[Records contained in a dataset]
BEGIN
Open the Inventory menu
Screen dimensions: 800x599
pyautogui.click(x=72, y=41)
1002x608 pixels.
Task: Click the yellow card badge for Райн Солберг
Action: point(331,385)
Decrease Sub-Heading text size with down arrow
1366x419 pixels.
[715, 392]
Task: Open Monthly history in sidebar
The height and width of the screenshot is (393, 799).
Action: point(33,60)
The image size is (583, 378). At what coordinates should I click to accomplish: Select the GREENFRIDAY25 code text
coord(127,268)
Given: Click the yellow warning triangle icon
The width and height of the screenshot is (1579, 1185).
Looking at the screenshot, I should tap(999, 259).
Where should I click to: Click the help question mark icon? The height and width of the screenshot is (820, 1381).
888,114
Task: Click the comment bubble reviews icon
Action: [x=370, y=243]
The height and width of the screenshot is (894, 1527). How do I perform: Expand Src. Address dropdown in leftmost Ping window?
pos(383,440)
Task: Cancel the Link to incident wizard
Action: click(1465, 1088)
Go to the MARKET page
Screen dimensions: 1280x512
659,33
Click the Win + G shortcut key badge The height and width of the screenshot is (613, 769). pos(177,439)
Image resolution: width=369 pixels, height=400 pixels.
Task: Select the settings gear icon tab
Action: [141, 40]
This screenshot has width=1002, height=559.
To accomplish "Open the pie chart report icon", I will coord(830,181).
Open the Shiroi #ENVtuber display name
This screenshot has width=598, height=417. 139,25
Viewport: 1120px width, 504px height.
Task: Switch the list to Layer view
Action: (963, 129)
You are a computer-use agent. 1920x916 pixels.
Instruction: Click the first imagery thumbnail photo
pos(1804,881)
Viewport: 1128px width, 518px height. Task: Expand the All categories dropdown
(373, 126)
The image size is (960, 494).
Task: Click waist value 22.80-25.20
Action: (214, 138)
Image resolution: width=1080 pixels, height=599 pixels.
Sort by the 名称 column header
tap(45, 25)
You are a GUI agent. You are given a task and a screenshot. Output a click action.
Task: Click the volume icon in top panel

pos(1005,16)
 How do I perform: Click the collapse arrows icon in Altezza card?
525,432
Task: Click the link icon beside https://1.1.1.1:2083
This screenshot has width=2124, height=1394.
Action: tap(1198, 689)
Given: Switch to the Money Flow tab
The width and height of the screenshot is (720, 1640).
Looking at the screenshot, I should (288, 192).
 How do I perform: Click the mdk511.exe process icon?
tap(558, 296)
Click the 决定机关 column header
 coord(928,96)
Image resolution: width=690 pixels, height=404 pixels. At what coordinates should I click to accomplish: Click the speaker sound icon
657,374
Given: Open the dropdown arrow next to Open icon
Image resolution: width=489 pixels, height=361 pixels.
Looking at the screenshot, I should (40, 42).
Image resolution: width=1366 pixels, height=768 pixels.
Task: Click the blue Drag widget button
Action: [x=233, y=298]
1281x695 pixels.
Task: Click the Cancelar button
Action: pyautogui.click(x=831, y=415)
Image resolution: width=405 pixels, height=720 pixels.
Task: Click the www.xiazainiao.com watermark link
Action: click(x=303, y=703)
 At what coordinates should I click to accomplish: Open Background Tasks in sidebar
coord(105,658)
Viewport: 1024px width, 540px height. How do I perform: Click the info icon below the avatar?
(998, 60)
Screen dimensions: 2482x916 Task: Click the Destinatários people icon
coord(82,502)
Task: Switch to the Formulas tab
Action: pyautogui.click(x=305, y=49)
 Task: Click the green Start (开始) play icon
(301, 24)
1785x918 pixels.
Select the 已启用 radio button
END
**Set exercise:** Duplicate the part of the material above that opens with the line containing "You are a computer-use" and closes with the line containing "coord(928,96)", both of those lines included.

**Full answer:**
You are a computer-use agent. 1920x916 pixels.
Instruction: Click the first imagery thumbnail photo
pos(1804,881)
Viewport: 1128px width, 518px height. Task: Expand the All categories dropdown
(373, 126)
The image size is (960, 494).
Task: Click waist value 22.80-25.20
Action: (214, 138)
Image resolution: width=1080 pixels, height=599 pixels.
Sort by the 名称 column header
tap(45, 25)
You are a GUI agent. You are given a task and a screenshot. Output a click action.
Task: Click the volume icon in top panel

pos(1005,16)
 How do I perform: Click the collapse arrows icon in Altezza card?
525,432
Task: Click the link icon beside https://1.1.1.1:2083
This screenshot has width=2124, height=1394.
Action: tap(1198, 689)
Given: Switch to the Money Flow tab
The width and height of the screenshot is (720, 1640).
Looking at the screenshot, I should (288, 192).
 How do I perform: Click the mdk511.exe process icon?
tap(558, 296)
Click the 决定机关 column header
 coord(928,96)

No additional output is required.